The flower is also similar to those of other hammer orchids in that the labellum resembles a flightless female thynnid wasp, except that in this species the column is pointed, the labellum lacks an upturned end and the main body of the labellum has long hairs and a longer narrow "neck". The sepal at the back of the flower is 8-12 mm long and the two at the sides are 6-8 mm. The petals are also 6-8 mm long. The insect-like labellum has a "head" about one-third long as the "body" and has a pair of dark projections near its base . The rest of the labellum (representing the female "body" of the insect) is dark maroon in colour, glabrous and not swollen as in Drakaea glyptodon. The flower is similar to that of Drakaea confluens but is smaller and more uniform in colour. Flowers appear from September to the middle of October.

== Taxonomy and naming ==
Drakaea isolata was first formally described by Stephen Hopper and Andrew Brown in 2007. Their description was published in Australian Systematic Botany. The specific epithet (isolata) is a Latin word meaning "isolated" in reference to this species of hammer orchid being found well away from others.
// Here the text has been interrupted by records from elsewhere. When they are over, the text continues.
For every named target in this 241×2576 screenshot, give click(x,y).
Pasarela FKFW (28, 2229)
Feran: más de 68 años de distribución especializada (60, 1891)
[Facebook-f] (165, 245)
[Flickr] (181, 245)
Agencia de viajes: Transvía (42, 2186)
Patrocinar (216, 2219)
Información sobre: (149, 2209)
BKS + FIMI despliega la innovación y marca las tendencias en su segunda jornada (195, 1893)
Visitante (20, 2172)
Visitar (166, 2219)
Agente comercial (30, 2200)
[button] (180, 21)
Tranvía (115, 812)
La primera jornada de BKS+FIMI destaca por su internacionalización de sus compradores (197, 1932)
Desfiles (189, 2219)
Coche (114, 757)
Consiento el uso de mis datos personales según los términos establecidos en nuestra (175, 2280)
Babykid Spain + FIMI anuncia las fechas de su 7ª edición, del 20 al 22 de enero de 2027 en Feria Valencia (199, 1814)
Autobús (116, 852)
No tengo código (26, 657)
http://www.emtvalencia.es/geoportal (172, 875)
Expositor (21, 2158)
== Distribution and habitat ==
Lonely hammer orchid occurs near Pingrup in the Mallee biogeographic region where it grows in sand near a salt lake.

== Conservation ==
The Western Australian Government Department of Parks and Wildlife classifies the species as "threatened" meaning that it is considered likely to become extinct, or rare and in need of special protection. In 2003, the entire population of the species was estimated to be about 75 mature plants and a number of immature ones. The Australian Government lists its status under the Environmental Protection and Biodiversity Conservation Act as "endangered". The main threats to the species' survival are road and track maintenance, airborne dust, changes to groundwater levels and inappropriate fire regimes.